Fastest player on field runs free
One of those receivers facing single coverage with rookie receiver Henry Ruggs, the fastest man in the 2020 NFL draft (4.27 40-yard dash). Ruggs has so far failed to live up to his first-round pedigree out of Alabama in his nascent NFL career. But you don’t need to be well-versed in the nuances of NFL route running and pass defense to outrun a single defender on a go route when you’re the fastest man on the field.
That’s exactly what Ruggs did with his speed and a stutter step, beating Jets cornerback Lamar Jackson, who frankly wasn’t given a reasonable chance to defend Ruggs thanks to Williams’ play call.
Firing of Williams throws cold water on conspiracy theories
The defense was so preposterous that it led to theories that the Jets made the call in a purposeful effort to lose the game to keep pace for the No. 1 pick in the upcoming NFL draft, featuring the top prize of coveted Clemson quarterback Trevor Lawrence.
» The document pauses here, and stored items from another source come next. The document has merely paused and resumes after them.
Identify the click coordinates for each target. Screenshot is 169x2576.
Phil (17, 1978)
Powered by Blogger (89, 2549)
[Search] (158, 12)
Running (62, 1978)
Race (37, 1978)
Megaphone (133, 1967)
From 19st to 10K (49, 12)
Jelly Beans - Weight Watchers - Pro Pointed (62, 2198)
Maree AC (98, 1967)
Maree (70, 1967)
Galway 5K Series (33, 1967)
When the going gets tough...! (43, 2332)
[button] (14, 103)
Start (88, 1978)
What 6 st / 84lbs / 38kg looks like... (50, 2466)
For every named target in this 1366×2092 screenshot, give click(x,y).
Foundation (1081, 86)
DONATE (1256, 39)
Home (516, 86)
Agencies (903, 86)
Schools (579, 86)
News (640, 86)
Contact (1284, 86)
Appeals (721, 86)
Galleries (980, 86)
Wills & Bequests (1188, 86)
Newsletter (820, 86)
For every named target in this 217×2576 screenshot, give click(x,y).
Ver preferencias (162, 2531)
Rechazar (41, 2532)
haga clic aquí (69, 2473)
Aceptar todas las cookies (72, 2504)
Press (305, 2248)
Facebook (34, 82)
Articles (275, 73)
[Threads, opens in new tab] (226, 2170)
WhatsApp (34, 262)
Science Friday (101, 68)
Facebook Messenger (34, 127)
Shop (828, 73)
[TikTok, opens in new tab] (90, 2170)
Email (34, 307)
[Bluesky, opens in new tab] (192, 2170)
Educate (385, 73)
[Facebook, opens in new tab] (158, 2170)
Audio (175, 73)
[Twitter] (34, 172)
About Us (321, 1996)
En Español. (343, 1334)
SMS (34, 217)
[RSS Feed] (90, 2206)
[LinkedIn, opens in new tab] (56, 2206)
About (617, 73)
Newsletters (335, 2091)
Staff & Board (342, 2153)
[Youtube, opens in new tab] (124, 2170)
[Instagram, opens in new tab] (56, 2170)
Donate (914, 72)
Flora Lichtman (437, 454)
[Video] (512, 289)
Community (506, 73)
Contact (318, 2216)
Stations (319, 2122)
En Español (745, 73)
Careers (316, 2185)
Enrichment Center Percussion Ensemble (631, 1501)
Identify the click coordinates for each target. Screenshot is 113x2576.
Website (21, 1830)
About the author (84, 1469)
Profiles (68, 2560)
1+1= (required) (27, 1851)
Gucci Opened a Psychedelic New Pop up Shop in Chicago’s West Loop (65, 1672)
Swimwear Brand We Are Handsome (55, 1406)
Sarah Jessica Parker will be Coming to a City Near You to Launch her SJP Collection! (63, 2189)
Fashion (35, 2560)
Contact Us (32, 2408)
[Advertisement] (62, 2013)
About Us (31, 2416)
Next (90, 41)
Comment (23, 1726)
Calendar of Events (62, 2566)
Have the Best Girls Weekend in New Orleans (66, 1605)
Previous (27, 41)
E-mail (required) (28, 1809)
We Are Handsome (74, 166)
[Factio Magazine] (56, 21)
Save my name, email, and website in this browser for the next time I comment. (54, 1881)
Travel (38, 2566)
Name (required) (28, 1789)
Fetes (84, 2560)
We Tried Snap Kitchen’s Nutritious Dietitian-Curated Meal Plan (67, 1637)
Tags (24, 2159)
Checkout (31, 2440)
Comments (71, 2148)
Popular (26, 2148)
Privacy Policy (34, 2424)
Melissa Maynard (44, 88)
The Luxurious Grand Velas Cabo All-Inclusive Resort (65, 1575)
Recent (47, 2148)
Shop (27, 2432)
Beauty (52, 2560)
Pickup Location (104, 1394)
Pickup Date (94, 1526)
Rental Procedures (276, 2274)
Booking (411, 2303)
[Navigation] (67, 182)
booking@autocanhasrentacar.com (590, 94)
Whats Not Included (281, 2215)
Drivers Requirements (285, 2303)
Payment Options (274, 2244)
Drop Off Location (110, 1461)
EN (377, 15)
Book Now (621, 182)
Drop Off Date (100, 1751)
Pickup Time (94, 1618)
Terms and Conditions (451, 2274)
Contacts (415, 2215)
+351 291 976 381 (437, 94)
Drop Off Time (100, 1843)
The firing of Williams — and Gase’s admission that it was his decision — appears to deflate those theories. You can’t really fire a guy for following marching orders to blow a game if that was the plan all along. And in his statement to the media Monday, Gase at least gave the appearance that he genuinely wanted to win the game.
A report from NFL reporter Michael Silver that Gase “never imagined” that Williams would dial up that defense and didn’t realize the call was made until he heard “zero” over his head set — just before the ball was snapped — appears to back up Gase’s lack of complicity.
So no. It doesn’t appear that this was all part of a grand tank-for-Trevor plan. Unless there’s an even more convoluted conspiracy at play here.
But let’s not go down that rabbit hole. Not yet, at least.